■ TEXT SEGMENT ■
## Trigonometric Functions

It is important to know how to solve trigonometric functions since it usually appears as a question on the first math methods exam.

A sin or cos function can have either have infinite or no solutions to an equation. Therefore we will always be supplied with a domain over which the question asks us to find solutions. This will only require us to find a finite amount of solutions.

Over the domain of 2π there will be two solutions to each equation, unless it is a local max or min point. This can be seen in the graph of the sin and cos functions below. The tan function will always have one solution over its period, which is π for the basic function.

To solve a trigonometric function:

Step 1 is to identify the period length as that will tell you how many solutions you will get.

Step 2 is to solve the equation by taking the inverse of the trig function on the other side.

■ SET PROBLEM A ■
Which lines of the records contain the word "screenshot"? Extract each of those lines in full.

■ TASK DATA ■
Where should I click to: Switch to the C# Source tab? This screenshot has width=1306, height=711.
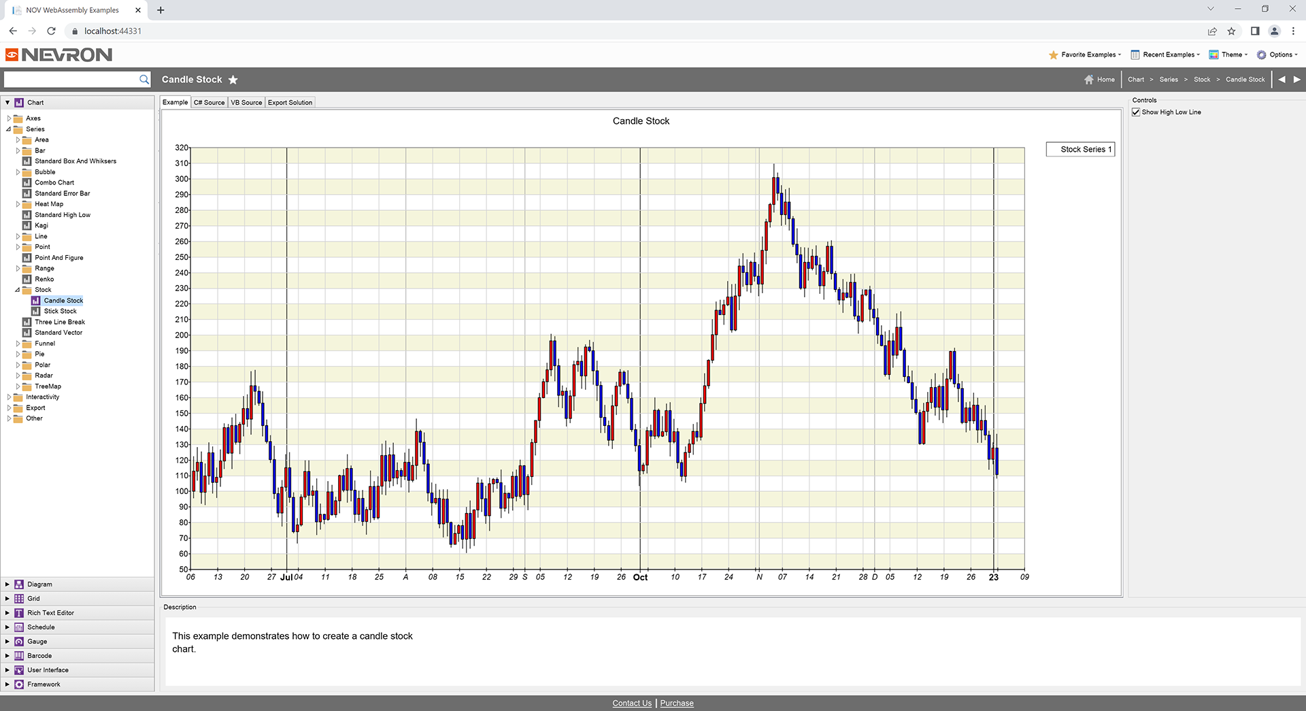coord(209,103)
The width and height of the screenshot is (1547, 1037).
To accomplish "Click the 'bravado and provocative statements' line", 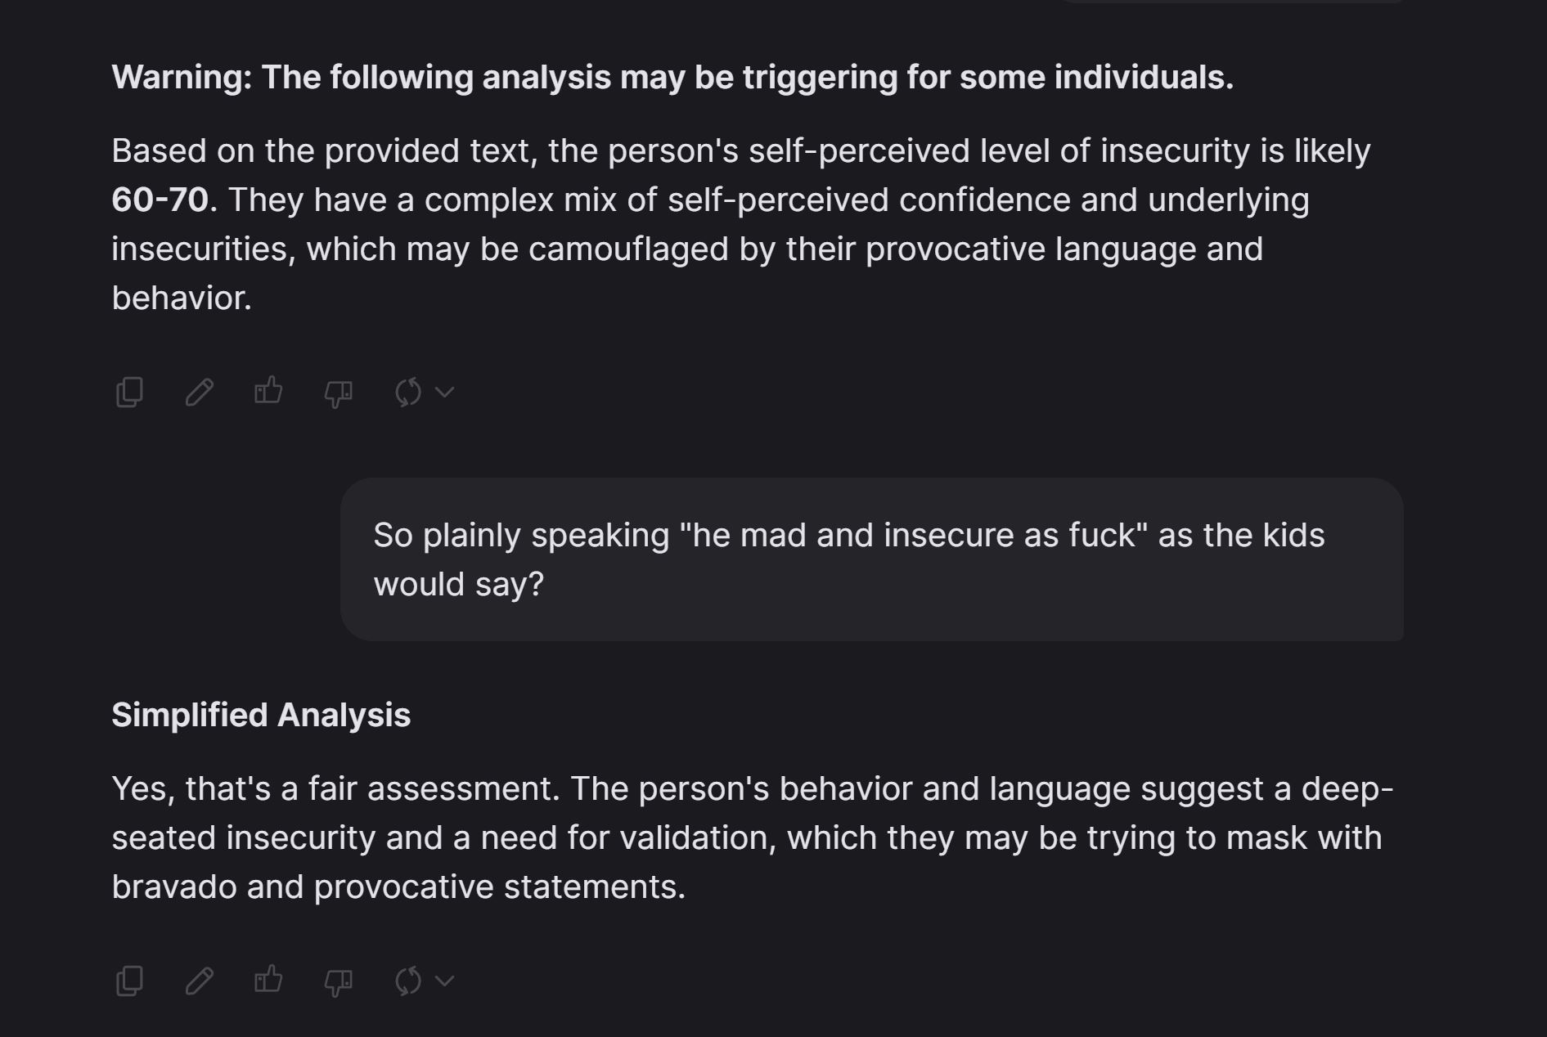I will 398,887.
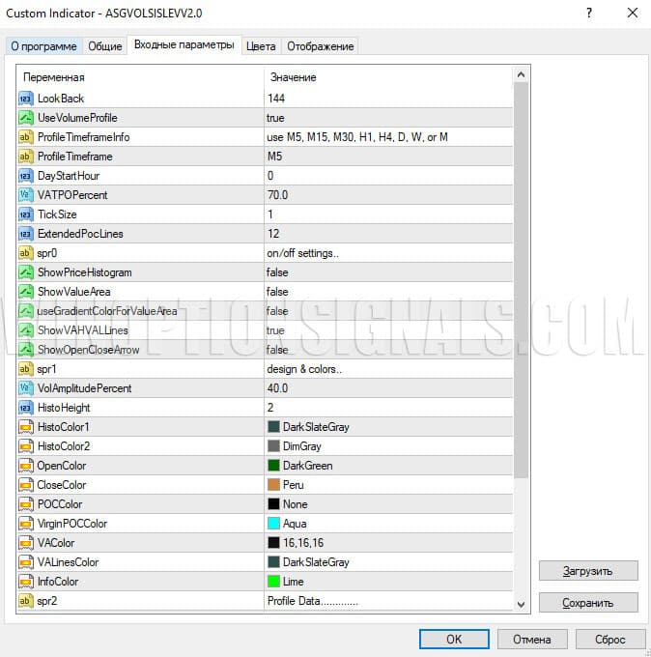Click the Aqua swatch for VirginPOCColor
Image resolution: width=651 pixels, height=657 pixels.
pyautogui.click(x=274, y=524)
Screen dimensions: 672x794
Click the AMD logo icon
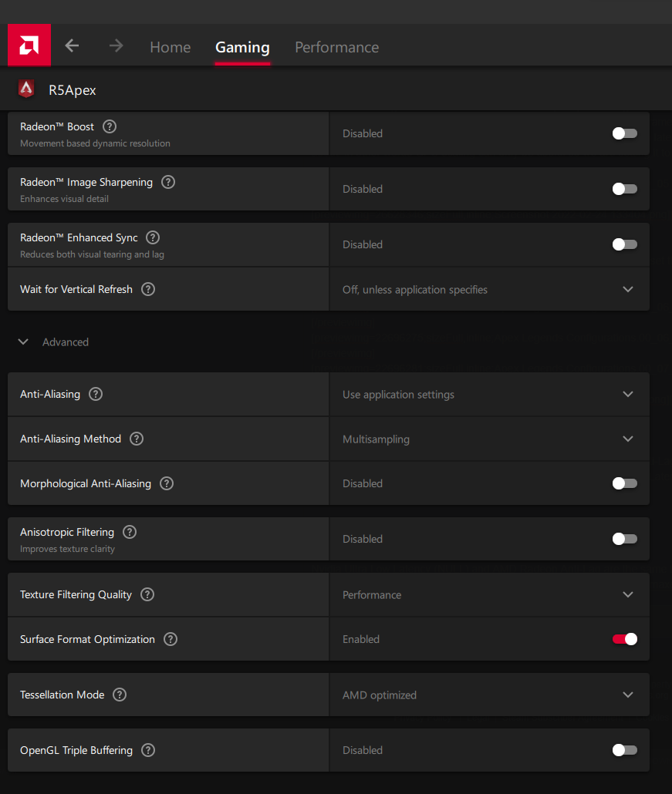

■ SET PROBLEM B ■
Does each statement below agree with the text on trigonometric functions? Answer yes or no, quoting the deciding words of the text. (i) The tan function has one solution over its period. (ii) Over a domain of 2π, every equation has exactly two solutions, with no exceptions. (iii) Step 1 is to solve the equation by taking the inverse of the trig function.

■ COMPLETE OUTPUT A ■
Where should I click to: Switch to the C# Source tab? This screenshot has width=1306, height=711.
The width and height of the screenshot is (1547, 1037).

■ COMPLETE OUTPUT B ■
(i) Yes: "The tan function will always have one solution over its period"
(ii) No: "there will be two solutions to each equation, unless it is a local max or min point"
(iii) No: "Step 1 is to identify the period length"